Kile Ozier has a similar relationsh­ip to the Oscars. Forty years ago, Ozier had just moved to San Francisco from Denver and decided to throw a viewing party for 30 of his friends. A year later, the party doubled in size, and by the late 1980s it had become a benefit for HIV/AIDS organizati­ons during the worst years of the crisis. Since then, the annual Academy of Friends gala has become a San Francisco institutio­n and raised $8 million for HIV/AIDS charities — no small feat for an event that started with some friends and an Oscar pool.

“I watch for the glamour of it and the surprises,” says Ozier, who is now an emeritus board member of the Academy of Friends organizati­on. “I even love the mistakes, like the year Warren Beatty and Faye Dunaway announced ‘La La Land’ as the best picture winner when it was really ‘Moonlight.’ ”
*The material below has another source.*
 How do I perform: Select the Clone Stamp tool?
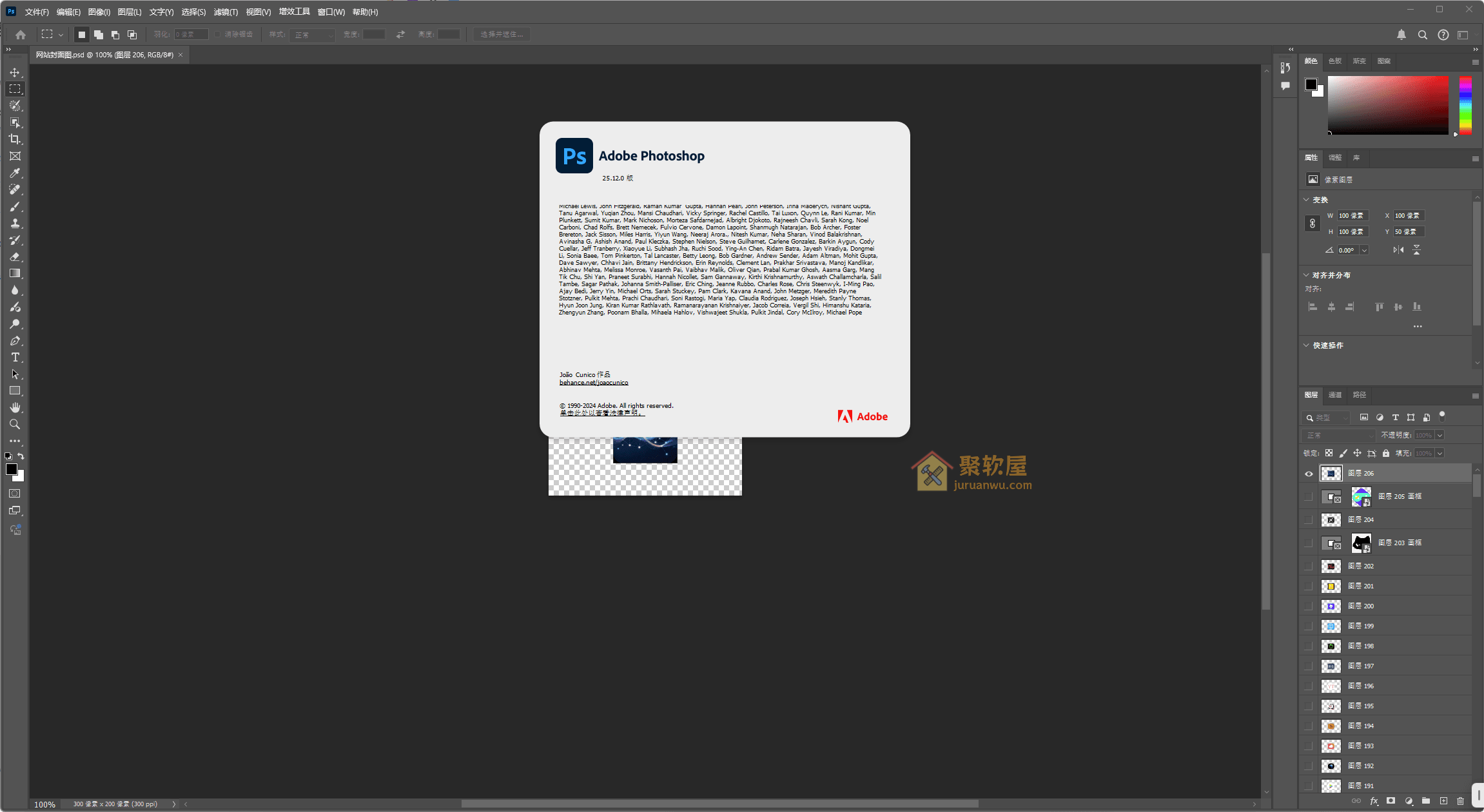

Like that notorious 2017 best picture fiasco, there are events connected to the Oscars that are so memorable my friends and I reference them years later. Remember the shows where Debbie Allen would choreograp­h interpreti­ve dances to the best film score nominees? We do, and we still talk about how surreal it was to watch dancers frolic to the theme from “Saving Private Ryan” in 1999.

Thinking about the awards in 2002 when Halle Berry became the first African American to win best actress, for “Monster’s Ball,” and thanked the generation­s of black actresses who came before her is still moving, as is the memory of watching Dustin Lance Black’s original screenplay win for “Milk” in 2009 when he thanked God for Harvey Milk.

And even though it happened a decade before I was born, every year I pray for a repeat of 1973 when activist Sacheen Littlefeat­her turned down the Oscar on Marlon Brando’s behalf to protest the misreprese­ntation of Native Americans in the film industry. There was as much drama in that moment as there was in the entire “Godfather” trilogy.

Ozier thinks part of the success of the Academy of Friends event is that people get invested in the movies they love. If the Oscars are the film lover’s Super Bowl, the movies become teams you root for. In the weeks leading up to the show, people make prediction­s about the awards and many have formulas they use to try to determine the winners. Adam Sandel, an entertainm­ent journalist and a founding board member of this year’s Academy of Friends beneficiar­y, the LGBT Asylum Project, believes several factors assist actors in the competitio­n.

“It helps if you’re a beautiful woman to play ugly,” he says, naming Nicole Kidman and Charlize Theron, who won Oscars for their roles in “The Hours” and “Monster,” respective­ly.

If you’re a man, gaining or losing a great deal of weight is an Oscar boost as it was for Robert De Niro in “Raging Bull” (gained 60 pounds) and Christian Bale in “The Fighter” (lost 30 pounds), Sandel says.

Also helpful for a win: “You must have an emotional breakdown scene.”

Sometimes, the viewers get so invested they have emotional breakdown scenes themselves, although maybe I’m just speaking for myself from the years Julia Roberts beat Ellen Burstyn for best actress (2001) and when “Crash” beat “Brokeback Mountain” for best picture (2006).

Whether you watch the Oscars with friends at a party or by yourself with just the company of the Twittersph­ere, the Oscarviewi­ng experience ends up being about community. Some of us are bonded by rooting for the same team; others are rivals rooting against you. At the very least, the awards, like sports, give us all something to talk about that takes us away from realworld crises.

Unless, of course, the acceptance speeches get political. A little controvers­y at the podium is always the best surprise on Oscar night, so here’s hoping the winners have strong opinions this year.

Maybe we’ll get really lucky and Sacheen Littlefeat­her will make a return appearance. That would be something to get excited about.